## DOCUMENT EXCERPT
+ + + + +

While I was resting just below Mt Pierce, at
the junction of the Webster Cliff Trail and Crawford Path, a couple whom
I'd met at the hut the night before caught up with me. They were on
their way to Lakes of the Cloud Hut and hopefully Mt Washington, so our
paths would intersect until I turned off to climb Mt Eisenhower, which
they were going to skip.
Between Mt Pierce and the Eisenhower Loop
trail, the Crawford Path dips in and out of the scrub. This is the best
of both worlds; above the trees, the views are magnificent, while
descending back into the shelter of the scrub provides a welcome respite
from the relentless winds. Like me, my acquaintances had a camera and
enjoyed taking pictures, so we took several rest and photo breaks. I got
a nice picture of a patch of rhodora in bloom, and another closeup shot
of the Mt Washington Hotel, which was visible far below us during most
of this section of the trail. I also took another photo back to Mt
Pierce, with the top of Mt Jackson just visible behind it. Around the
halfway point, they offered to take a picture of me, a rarity amongst my
usual self-portraits.

+ + + + +

## TASK
Reproduce the passage of the hiking account starting at "Between Mt Pierce" and ending at "usual self-portraits.", substituting "alpine azalea" for "rhodora".

## EXCERPTED RECORDS
+ + + + +

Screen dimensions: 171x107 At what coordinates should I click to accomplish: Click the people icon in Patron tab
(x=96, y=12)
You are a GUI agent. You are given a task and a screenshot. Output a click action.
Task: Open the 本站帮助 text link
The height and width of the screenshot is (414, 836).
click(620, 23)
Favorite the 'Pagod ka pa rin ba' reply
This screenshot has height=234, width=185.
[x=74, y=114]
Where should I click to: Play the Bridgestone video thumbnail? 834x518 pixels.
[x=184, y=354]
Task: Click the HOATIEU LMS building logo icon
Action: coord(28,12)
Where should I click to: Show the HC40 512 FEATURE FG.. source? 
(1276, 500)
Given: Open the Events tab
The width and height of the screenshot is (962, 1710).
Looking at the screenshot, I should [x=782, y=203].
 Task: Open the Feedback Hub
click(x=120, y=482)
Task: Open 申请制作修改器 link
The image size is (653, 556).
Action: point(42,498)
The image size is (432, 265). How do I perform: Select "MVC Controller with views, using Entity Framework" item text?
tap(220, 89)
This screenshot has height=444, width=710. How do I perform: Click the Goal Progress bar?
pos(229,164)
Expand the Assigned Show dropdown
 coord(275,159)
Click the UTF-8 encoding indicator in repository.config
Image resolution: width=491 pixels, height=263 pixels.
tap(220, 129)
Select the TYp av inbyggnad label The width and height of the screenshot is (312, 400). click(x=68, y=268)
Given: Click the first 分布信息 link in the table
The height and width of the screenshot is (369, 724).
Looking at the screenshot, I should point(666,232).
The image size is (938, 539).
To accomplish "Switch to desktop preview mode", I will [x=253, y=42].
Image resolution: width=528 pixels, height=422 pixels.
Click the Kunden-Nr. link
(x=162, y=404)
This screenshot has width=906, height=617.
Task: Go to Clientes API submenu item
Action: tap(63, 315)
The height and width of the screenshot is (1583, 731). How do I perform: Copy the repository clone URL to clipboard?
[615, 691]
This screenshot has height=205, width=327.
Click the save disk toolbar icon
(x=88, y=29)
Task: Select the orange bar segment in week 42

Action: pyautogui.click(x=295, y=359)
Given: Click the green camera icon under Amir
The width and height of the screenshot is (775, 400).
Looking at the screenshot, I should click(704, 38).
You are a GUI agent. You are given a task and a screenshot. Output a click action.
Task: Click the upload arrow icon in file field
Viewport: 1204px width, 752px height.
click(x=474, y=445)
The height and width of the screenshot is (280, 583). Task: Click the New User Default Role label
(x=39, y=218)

+ + + + +

## THE RESULT
Between Mt Pierce and the Eisenhower Loop
trail, the Crawford Path dips in and out of the scrub. This is the best
of both worlds; above the trees, the views are magnificent, while
descending back into the shelter of the scrub provides a welcome respite
from the relentless winds. Like me, my acquaintances had a camera and
enjoyed taking pictures, so we took several rest and photo breaks. I got
a nice picture of a patch of alpine azalea in bloom, and another closeup shot
of the Mt Washington Hotel, which was visible far below us during most
of this section of the trail. I also took another photo back to Mt
Pierce, with the top of Mt Jackson just visible behind it. Around the
halfway point, they offered to take a picture of me, a rarity amongst my
usual self-portraits.